やはり彼ほど強いテーマと強いスタイルを同時に持ちつづけている映画作家はいない、というのがわたしの率直な感想です。このふたつの強さは、ふたつ同時にしか存在することができないがゆえに、わたしたちの目にはむしろ弱さとして、つねに揺れ動くものとして、不安として映ります。不安は映画の中にも外にも存在していて、ここ数年、ことにわたしが注目しているのは監督とプロデューサーの関係とその不安、同時に存在するふたつの意志とその構成です。

例えば、なんの根拠もなく、『誰も知らない』や『ワンダフルライフ』の監督として知られる是枝裕和・監督の『花よりもなほ』を観たときわたしは、是枝監督はプロデューサーと対等な関係を築くことができなかったのかな、と思いました。そこに不安はありませんでした。言い換えれば、不安なく、書いたもの、撮ったものすべてを並べたように映画が進行していました。少なくとも、わたしにはそう見えました。長かった、というより、時間が線のように、流れるようにしか感じられなかったと言ったらいいでしょうか。一般性が、かなり欠けているように感じられました。

けど同時に、逆の例も思い出します。『岸和田少年愚連隊』や『妖怪大戦争』の監督として知られる三池崇史・監督の『スキヤキ・ウエスタン ジャンゴ』を観たとき、相変わらず撮ったもの全部を、いや、描こうと思ったもの全部を公開している! と感じながらも、逆にもなにも、それが痛快でした。もっとやれやれ、やってちょうだい、て感じでした。けど、二度目に観たときはちょっと違ってました。やはり、やり過ぎていると、半分にしたら倍のお客さんが入ってくれたのではないかと、思いました。やはり、一概には言えないのです。
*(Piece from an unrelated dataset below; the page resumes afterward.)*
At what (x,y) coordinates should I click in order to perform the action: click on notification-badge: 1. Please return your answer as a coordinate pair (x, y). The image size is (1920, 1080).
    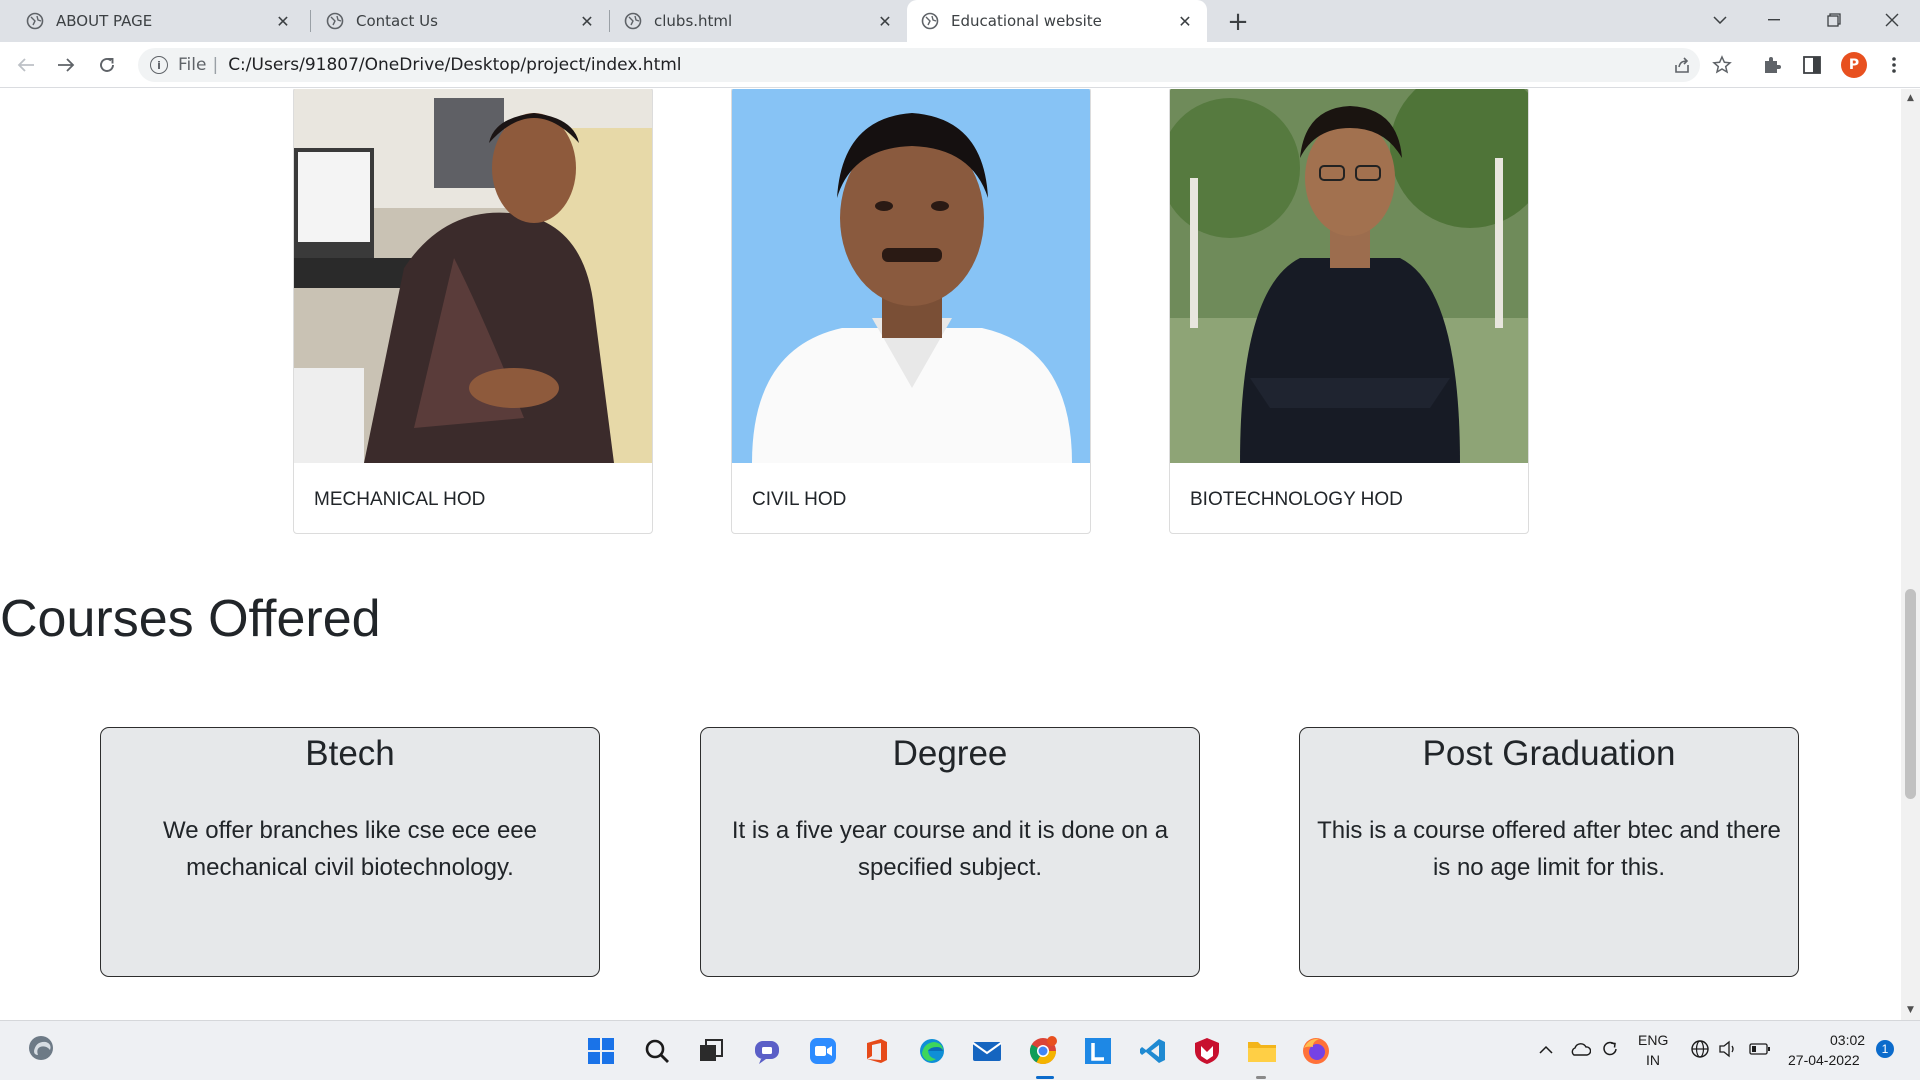
    Looking at the image, I should click on (1885, 1049).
けど、一概に言えることというか、一概に言えるときがわたしたちにはあります。それを積極的に語るのは難しいし、ある意味どころかすべての意味において危険なことではあるのですが、好きになってしまったがゆえに永遠につづくそのときです。わたしは、橋口亮輔・監督が撮る映画が好きです。好きなんだなー、と気づかされたのは、少々長かろうが、リズムが悪くなろうが、もうそんなことなどどうでもいいと思いながら、いや、なにひとつ思うことなくスクリーンを、そこに映し出される風景を観ている自分に気づいたときです。『ぐるりのこと。』の、あるいは『ハッシュ!』の十二時間ヴァージョンが公開されたら間違いなくわたしは観に行きます。もはやそれは映画と呼べるものではないかもしれない。けど、それでもかまわないと思っている自分が怖ろしい。好きという気持ちに、映画もくそもないんだなーと思います。一度観たとか、何度観たとか関係なく、また観たくなるのですから。

『ぐるりのこと。』公式web site
http://www.gururinokoto.jp/

……やばい、今夜から新宿で、『渚のシンドバッド』と『ハッシュ!』のオールナイトが始まる!!!